Question: A terrestrial telescope has f₀ = 80 cm and fₑ = 4 cm. Find angular magnification.

Given
f₀=80 cm, fₑ=4 cm

Formula
M = f₀/fₑ

Substitution
M=80/4

Calculation
M=20

Final Answer: 20×, final image erect

Exam Tip: The erecting lens ideally does not alter M.

Common Mistake: Including erecting-lens focal length in M.

18

Terrestrial eyepiece

Question: Find eyepiece focal length for an erect telescope of power 25 with f₀ = 100 cm.

Given
M=25, f₀=100 cm

Formula
fₑ=f₀/M

Substitution
fₑ=100/25

Calculation
fₑ=4 cm

Final Answer: 4 cm

Exam Tip: Magnification magnitude follows the astronomical telescope ratio.

Common Mistake: Adding the focal lengths.

19

Length with erecting lens

Question: A terrestrial telescope has f₀=60 cm, fₑ=5 cm and an erecting lens of f=4 cm arranged for unit linear magnification. Estimate length.

Given
f₀=60, fₑ=5, f=4 cm

Formula
L ≈ f₀ + 4f + fₑ

Substitution
L≈60+16+5

Calculation
L≈81 cm

Final Answer: Approximately 81 cm

Exam Tip: For unit magnification, object and image are at 2f on each side.

Common Mistake: Using only f₀+fₑ.

20

Orientation

Question: An astronomical telescope forms an inverted view. What does the erecting system do in a terrestrial telescope?

Given
Two additional inversions are arranged by the erecting lens.

Formula
Total orientation = objective inversion × erecting inversion

Substitution
Inverted × inverted

Calculation
Final image becomes erect.

Final Answer: Erect image with essentially unchanged angular power

Exam Tip: Track image orientation stage by stage.

Common Mistake: Claiming the eyepiece itself erects the image.

21

Microscope resolution

Question: Find the resolution limit for λ=550 nm and NA=1.25.

Given
λ=550×10⁻⁹ m, NA=1.25

Formula
d=0.61λ/NA

Substitution
d=0.61×550×10⁻⁹/1.25

Calculation
d=2.684×10⁻⁷ m

Final Answer: 0.268 μm

Exam Tip: A smaller d means better resolution.

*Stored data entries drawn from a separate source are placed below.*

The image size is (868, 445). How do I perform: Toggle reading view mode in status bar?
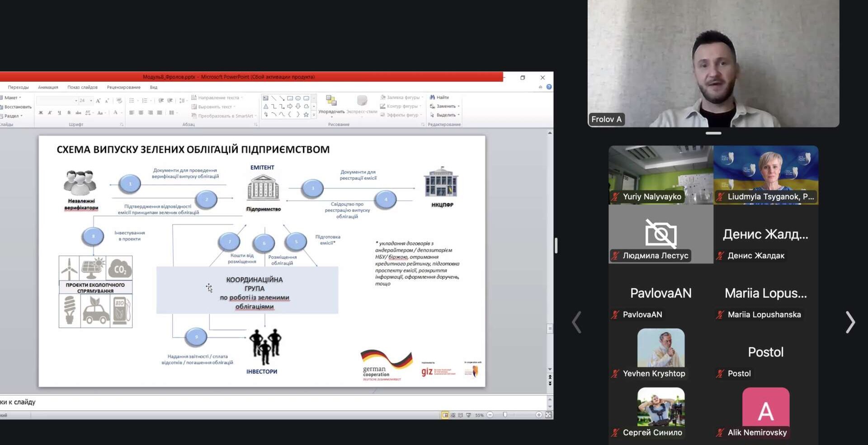[461, 415]
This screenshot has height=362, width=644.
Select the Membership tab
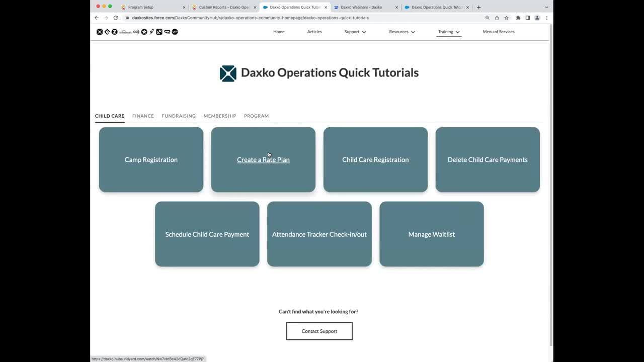click(x=219, y=116)
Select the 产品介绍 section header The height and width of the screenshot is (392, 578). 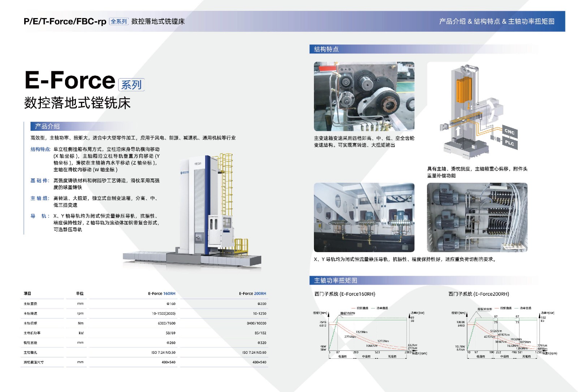point(47,126)
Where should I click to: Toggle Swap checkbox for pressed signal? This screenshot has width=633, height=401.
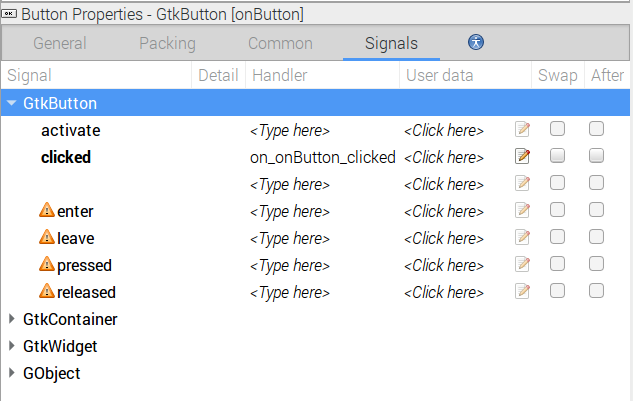(558, 264)
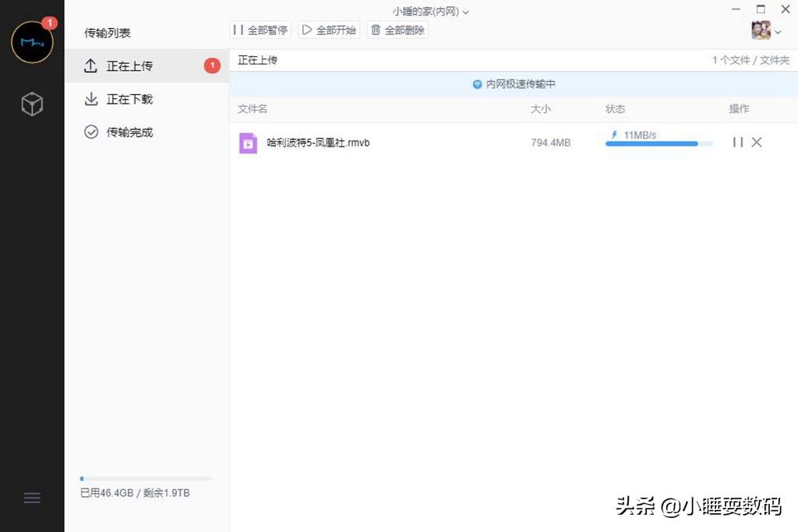798x532 pixels.
Task: Open the cube icon in left sidebar
Action: (x=32, y=104)
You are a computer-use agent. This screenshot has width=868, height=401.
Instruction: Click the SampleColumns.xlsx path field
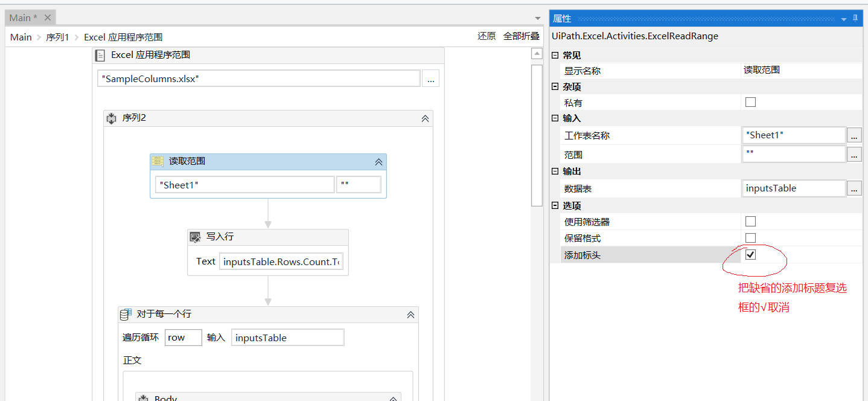click(258, 78)
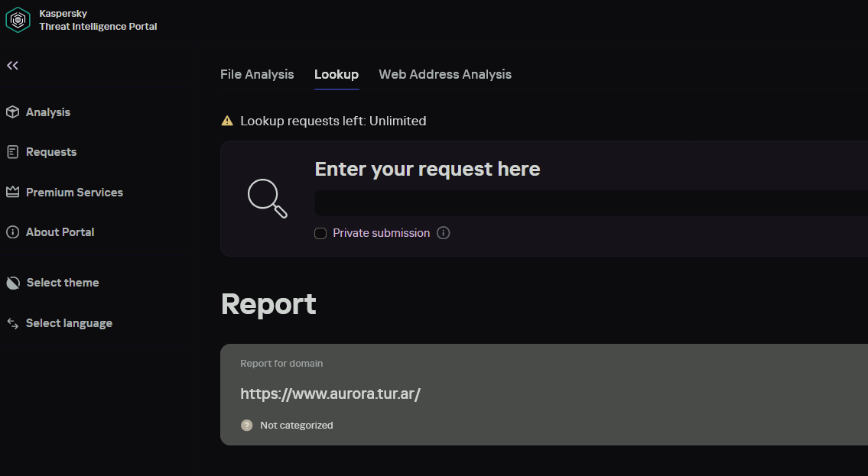Click the Analysis cube icon

12,112
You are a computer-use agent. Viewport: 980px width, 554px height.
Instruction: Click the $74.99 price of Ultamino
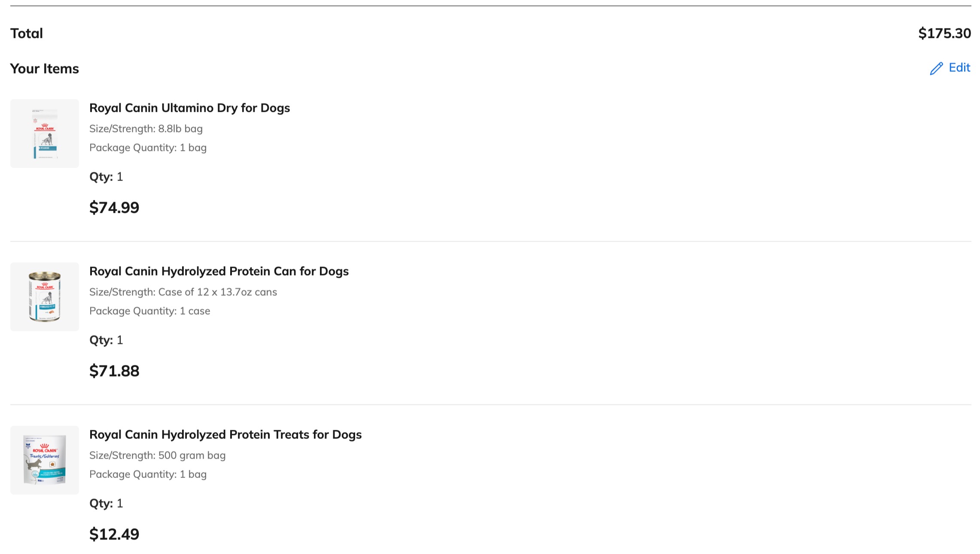114,208
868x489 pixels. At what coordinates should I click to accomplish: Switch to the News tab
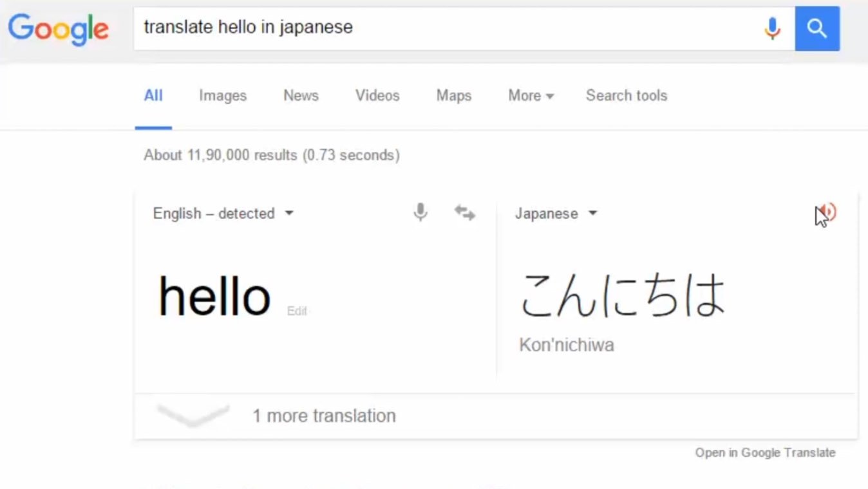301,96
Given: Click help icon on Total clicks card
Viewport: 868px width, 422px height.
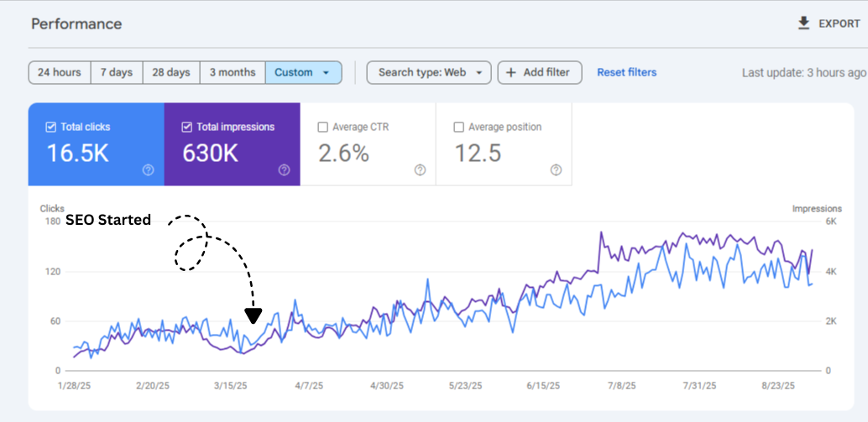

Common Mistake: Calling d the resolving power.

22

Microscope resolving power

Question: Find resolving power for λ=500 nm and NA=1.0.

Given
λ=500×10⁻⁹ m, NA=1

Formula
RP=NA/(0.61λ)

Substitution
RP=1/(0.61×500×10⁻⁹)

Calculation
RP=3.279×10⁶ m⁻¹

Final Answer: 3.28×10⁶ m⁻¹

Exam Tip: RP is the reciprocal of the resolution limit.

Common Mistake: Leaving wavelength in nm without conversion.

23

Numerical aperture

Question: An objective works in oil of n=1.5 with half-angle 60°. Find NA.

Given
n=1.5, θ=60°

Formula
NA=n sinθ

Substitution
NA=1.5 sin60°

Calculation
NA=1.5×0.866

Final Answer: 1.30

Exam Tip: NA can exceed 1 in immersion media.

Common Mistake: Using cosθ.

24

Effect of wavelength

Question: A microscope changes illumination from 600 nm to 450 nm at the same NA. Find ratio of resolution limits.

Given
d∝λ

Formula
d₂/d₁=λ₂/λ₁

Substitution
d₂/d₁=450/600

Calculation
d₂/d₁=0.75

Final Answer: New limit is 75%; resolution improves by 25%

Exam Tip: Shorter wavelength improves resolution.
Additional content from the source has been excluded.